▶ [Task statement]: Everything in the data that follows has to be repeated verbatim.

==========

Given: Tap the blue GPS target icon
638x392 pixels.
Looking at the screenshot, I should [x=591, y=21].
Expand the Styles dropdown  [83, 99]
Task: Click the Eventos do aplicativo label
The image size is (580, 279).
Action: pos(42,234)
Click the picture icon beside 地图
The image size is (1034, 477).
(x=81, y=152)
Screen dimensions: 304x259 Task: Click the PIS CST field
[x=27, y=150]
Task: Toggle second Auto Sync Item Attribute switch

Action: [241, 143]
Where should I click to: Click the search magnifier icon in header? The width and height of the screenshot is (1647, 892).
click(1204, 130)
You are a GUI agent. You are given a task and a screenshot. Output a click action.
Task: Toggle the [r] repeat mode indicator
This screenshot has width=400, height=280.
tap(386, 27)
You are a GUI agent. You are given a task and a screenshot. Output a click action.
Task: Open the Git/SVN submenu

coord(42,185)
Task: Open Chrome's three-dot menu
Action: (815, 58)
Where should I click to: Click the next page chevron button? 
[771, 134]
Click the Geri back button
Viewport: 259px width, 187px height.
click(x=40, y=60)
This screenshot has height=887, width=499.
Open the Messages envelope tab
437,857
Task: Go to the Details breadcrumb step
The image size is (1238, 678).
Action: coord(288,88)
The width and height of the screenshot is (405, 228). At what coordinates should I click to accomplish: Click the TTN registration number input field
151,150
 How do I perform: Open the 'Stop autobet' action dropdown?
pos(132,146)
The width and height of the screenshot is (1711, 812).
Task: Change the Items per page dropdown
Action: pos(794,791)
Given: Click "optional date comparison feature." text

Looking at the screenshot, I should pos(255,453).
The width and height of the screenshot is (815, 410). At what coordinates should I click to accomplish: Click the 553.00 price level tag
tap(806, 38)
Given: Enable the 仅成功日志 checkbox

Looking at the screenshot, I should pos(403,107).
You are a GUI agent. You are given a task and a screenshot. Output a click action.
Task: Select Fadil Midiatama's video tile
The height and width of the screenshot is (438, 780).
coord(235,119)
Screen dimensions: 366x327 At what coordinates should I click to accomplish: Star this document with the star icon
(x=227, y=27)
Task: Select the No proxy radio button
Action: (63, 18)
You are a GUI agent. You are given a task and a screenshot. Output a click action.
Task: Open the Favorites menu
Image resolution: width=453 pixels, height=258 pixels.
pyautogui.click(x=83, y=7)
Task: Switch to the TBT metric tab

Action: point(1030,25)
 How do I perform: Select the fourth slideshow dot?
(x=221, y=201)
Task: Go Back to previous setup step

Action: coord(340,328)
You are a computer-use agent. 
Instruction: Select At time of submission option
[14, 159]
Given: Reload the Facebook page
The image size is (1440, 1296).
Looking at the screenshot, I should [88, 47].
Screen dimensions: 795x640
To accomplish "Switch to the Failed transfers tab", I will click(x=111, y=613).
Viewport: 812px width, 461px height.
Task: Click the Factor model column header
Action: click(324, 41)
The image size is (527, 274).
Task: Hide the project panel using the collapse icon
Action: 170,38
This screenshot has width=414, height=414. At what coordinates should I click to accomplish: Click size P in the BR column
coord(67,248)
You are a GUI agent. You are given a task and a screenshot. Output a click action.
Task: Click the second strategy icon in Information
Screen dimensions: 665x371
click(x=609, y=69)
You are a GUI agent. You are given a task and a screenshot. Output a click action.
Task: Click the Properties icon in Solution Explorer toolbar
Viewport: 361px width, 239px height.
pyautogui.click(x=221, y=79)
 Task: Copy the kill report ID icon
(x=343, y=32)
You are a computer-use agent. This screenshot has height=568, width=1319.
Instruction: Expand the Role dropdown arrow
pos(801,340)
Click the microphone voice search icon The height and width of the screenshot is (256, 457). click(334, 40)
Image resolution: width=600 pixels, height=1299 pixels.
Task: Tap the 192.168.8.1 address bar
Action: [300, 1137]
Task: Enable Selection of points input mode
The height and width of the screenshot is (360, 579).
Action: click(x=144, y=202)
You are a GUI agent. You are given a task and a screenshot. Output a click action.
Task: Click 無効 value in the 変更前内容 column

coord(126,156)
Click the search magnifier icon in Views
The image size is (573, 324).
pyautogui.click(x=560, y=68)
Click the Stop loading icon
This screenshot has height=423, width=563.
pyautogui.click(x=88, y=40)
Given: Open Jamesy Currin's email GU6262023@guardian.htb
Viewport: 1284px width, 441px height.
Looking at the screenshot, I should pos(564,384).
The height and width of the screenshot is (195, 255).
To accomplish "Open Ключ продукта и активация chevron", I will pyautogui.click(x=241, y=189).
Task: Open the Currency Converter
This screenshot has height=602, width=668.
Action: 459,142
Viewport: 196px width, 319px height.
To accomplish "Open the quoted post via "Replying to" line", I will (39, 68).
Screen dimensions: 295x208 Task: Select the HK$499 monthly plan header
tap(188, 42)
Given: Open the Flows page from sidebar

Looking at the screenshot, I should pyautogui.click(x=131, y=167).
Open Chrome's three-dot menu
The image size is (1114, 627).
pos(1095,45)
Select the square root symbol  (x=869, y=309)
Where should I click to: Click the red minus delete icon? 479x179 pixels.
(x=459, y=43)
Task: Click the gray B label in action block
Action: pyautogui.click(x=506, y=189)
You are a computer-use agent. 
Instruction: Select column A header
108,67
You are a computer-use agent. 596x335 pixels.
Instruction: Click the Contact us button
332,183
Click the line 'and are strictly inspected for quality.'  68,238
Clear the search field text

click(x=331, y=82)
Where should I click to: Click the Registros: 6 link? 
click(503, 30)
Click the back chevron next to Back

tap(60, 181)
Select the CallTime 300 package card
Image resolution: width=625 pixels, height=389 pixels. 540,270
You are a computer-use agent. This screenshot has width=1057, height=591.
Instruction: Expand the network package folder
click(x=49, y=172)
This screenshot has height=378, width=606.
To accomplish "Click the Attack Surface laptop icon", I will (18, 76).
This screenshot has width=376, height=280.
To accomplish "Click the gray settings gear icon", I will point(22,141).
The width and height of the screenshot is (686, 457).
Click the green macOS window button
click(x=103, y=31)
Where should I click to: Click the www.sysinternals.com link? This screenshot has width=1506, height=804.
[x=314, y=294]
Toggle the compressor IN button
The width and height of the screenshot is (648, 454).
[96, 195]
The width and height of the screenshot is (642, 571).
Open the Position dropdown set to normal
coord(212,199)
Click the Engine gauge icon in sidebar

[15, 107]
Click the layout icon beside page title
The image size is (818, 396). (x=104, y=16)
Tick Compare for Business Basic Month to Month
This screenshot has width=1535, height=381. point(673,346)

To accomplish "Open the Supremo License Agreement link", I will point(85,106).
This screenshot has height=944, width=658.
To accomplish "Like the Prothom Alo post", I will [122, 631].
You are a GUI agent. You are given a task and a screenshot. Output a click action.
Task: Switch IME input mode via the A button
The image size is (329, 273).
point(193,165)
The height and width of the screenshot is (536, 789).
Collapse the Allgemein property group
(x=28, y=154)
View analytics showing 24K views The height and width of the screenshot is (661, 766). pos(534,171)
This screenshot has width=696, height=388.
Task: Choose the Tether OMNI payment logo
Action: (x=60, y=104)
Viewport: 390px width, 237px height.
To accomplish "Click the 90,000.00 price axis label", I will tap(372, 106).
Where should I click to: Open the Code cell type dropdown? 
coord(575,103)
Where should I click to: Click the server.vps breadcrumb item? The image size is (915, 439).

==========

▶ [Response below]:
Given: Tap the blue GPS target icon
638x392 pixels.
Looking at the screenshot, I should [x=591, y=21].
Expand the Styles dropdown  [83, 99]
Task: Click the Eventos do aplicativo label
The image size is (580, 279).
Action: pos(42,234)
Click the picture icon beside 地图
The image size is (1034, 477).
(x=81, y=152)
Screen dimensions: 304x259 Task: Click the PIS CST field
[x=27, y=150]
Task: Toggle second Auto Sync Item Attribute switch

Action: [241, 143]
Where should I click to: Click the search magnifier icon in header? The width and height of the screenshot is (1647, 892).
click(1204, 130)
You are a GUI agent. You are given a task and a screenshot. Output a click action.
Task: Toggle the [r] repeat mode indicator
This screenshot has width=400, height=280.
tap(386, 27)
You are a GUI agent. You are given a task and a screenshot. Output a click action.
Task: Open the Git/SVN submenu

coord(42,185)
Task: Open Chrome's three-dot menu
Action: (815, 58)
Where should I click to: Click the next page chevron button? 
[771, 134]
Click the Geri back button
Viewport: 259px width, 187px height.
click(x=40, y=60)
This screenshot has height=887, width=499.
Open the Messages envelope tab
437,857
Task: Go to the Details breadcrumb step
The image size is (1238, 678).
Action: coord(288,88)
The width and height of the screenshot is (405, 228). At what coordinates should I click to accomplish: Click the TTN registration number input field
151,150
 How do I perform: Open the 'Stop autobet' action dropdown?
pos(132,146)
The width and height of the screenshot is (1711, 812).
Task: Change the Items per page dropdown
Action: pos(794,791)
Given: Click "optional date comparison feature." text

Looking at the screenshot, I should pos(255,453).
The width and height of the screenshot is (815, 410). At what coordinates should I click to accomplish: Click the 553.00 price level tag
tap(806, 38)
Given: Enable the 仅成功日志 checkbox

Looking at the screenshot, I should pos(403,107).
You are a GUI agent. You are given a task and a screenshot. Output a click action.
Task: Select Fadil Midiatama's video tile
The height and width of the screenshot is (438, 780).
coord(235,119)
Screen dimensions: 366x327 At what coordinates should I click to accomplish: Star this document with the star icon
(x=227, y=27)
Task: Select the No proxy radio button
Action: (63, 18)
You are a GUI agent. You are given a task and a screenshot. Output a click action.
Task: Open the Favorites menu
Image resolution: width=453 pixels, height=258 pixels.
pyautogui.click(x=83, y=7)
Task: Switch to the TBT metric tab

Action: point(1030,25)
 How do I perform: Select the fourth slideshow dot?
(x=221, y=201)
Task: Go Back to previous setup step

Action: coord(340,328)
You are a computer-use agent. 
Instruction: Select At time of submission option
[14, 159]
Given: Reload the Facebook page
The image size is (1440, 1296).
Looking at the screenshot, I should [88, 47].
Screen dimensions: 795x640
To accomplish "Switch to the Failed transfers tab", I will click(x=111, y=613).
Viewport: 812px width, 461px height.
Task: Click the Factor model column header
Action: click(324, 41)
The image size is (527, 274).
Task: Hide the project panel using the collapse icon
Action: 170,38
This screenshot has width=414, height=414. At what coordinates should I click to accomplish: Click size P in the BR column
coord(67,248)
You are a GUI agent. You are given a task and a screenshot. Output a click action.
Task: Click the second strategy icon in Information
Screen dimensions: 665x371
click(x=609, y=69)
You are a GUI agent. You are given a task and a screenshot. Output a click action.
Task: Click the Properties icon in Solution Explorer toolbar
Viewport: 361px width, 239px height.
pyautogui.click(x=221, y=79)
 Task: Copy the kill report ID icon
(x=343, y=32)
You are a computer-use agent. This screenshot has height=568, width=1319.
Instruction: Expand the Role dropdown arrow
pos(801,340)
Click the microphone voice search icon The height and width of the screenshot is (256, 457). click(334, 40)
Image resolution: width=600 pixels, height=1299 pixels.
Task: Tap the 192.168.8.1 address bar
Action: [300, 1137]
Task: Enable Selection of points input mode
The height and width of the screenshot is (360, 579).
Action: click(x=144, y=202)
You are a GUI agent. You are given a task and a screenshot. Output a click action.
Task: Click 無効 value in the 変更前内容 column

coord(126,156)
Click the search magnifier icon in Views
The image size is (573, 324).
pyautogui.click(x=560, y=68)
Click the Stop loading icon
This screenshot has height=423, width=563.
pyautogui.click(x=88, y=40)
Given: Open Jamesy Currin's email GU6262023@guardian.htb
Viewport: 1284px width, 441px height.
Looking at the screenshot, I should pos(564,384).
The height and width of the screenshot is (195, 255).
To accomplish "Open Ключ продукта и активация chevron", I will pyautogui.click(x=241, y=189).
Task: Open the Currency Converter
This screenshot has height=602, width=668.
Action: 459,142
Viewport: 196px width, 319px height.
To accomplish "Open the quoted post via "Replying to" line", I will (39, 68).
Screen dimensions: 295x208 Task: Select the HK$499 monthly plan header
tap(188, 42)
Given: Open the Flows page from sidebar

Looking at the screenshot, I should pyautogui.click(x=131, y=167).
Open Chrome's three-dot menu
The image size is (1114, 627).
pos(1095,45)
Select the square root symbol  (x=869, y=309)
Where should I click to: Click the red minus delete icon? 479x179 pixels.
(x=459, y=43)
Task: Click the gray B label in action block
Action: pyautogui.click(x=506, y=189)
You are a computer-use agent. 
Instruction: Select column A header
108,67
You are a computer-use agent. 596x335 pixels.
Instruction: Click the Contact us button
332,183
Click the line 'and are strictly inspected for quality.'  68,238
Clear the search field text

click(x=331, y=82)
Where should I click to: Click the Registros: 6 link? 
click(503, 30)
Click the back chevron next to Back

tap(60, 181)
Select the CallTime 300 package card
Image resolution: width=625 pixels, height=389 pixels. 540,270
You are a computer-use agent. This screenshot has width=1057, height=591.
Instruction: Expand the network package folder
click(x=49, y=172)
This screenshot has height=378, width=606.
To accomplish "Click the Attack Surface laptop icon", I will (18, 76).
This screenshot has width=376, height=280.
To accomplish "Click the gray settings gear icon", I will point(22,141).
The width and height of the screenshot is (686, 457).
Click the green macOS window button
click(x=103, y=31)
Where should I click to: Click the www.sysinternals.com link? This screenshot has width=1506, height=804.
[x=314, y=294]
Toggle the compressor IN button
The width and height of the screenshot is (648, 454).
[96, 195]
The width and height of the screenshot is (642, 571).
Open the Position dropdown set to normal
coord(212,199)
Click the Engine gauge icon in sidebar

[15, 107]
Click the layout icon beside page title
The image size is (818, 396). (x=104, y=16)
Tick Compare for Business Basic Month to Month
This screenshot has width=1535, height=381. point(673,346)

To accomplish "Open the Supremo License Agreement link", I will point(85,106).
This screenshot has height=944, width=658.
To accomplish "Like the Prothom Alo post", I will [122, 631].
You are a GUI agent. You are given a task and a screenshot. Output a click action.
Task: Switch IME input mode via the A button
The image size is (329, 273).
point(193,165)
The height and width of the screenshot is (536, 789).
Collapse the Allgemein property group
(x=28, y=154)
View analytics showing 24K views The height and width of the screenshot is (661, 766). pos(534,171)
This screenshot has width=696, height=388.
Task: Choose the Tether OMNI payment logo
Action: (x=60, y=104)
Viewport: 390px width, 237px height.
To accomplish "Click the 90,000.00 price axis label", I will tap(372, 106).
Where should I click to: Open the Code cell type dropdown? 
coord(575,103)
Where should I click to: Click the server.vps breadcrumb item? The image size is (915, 439).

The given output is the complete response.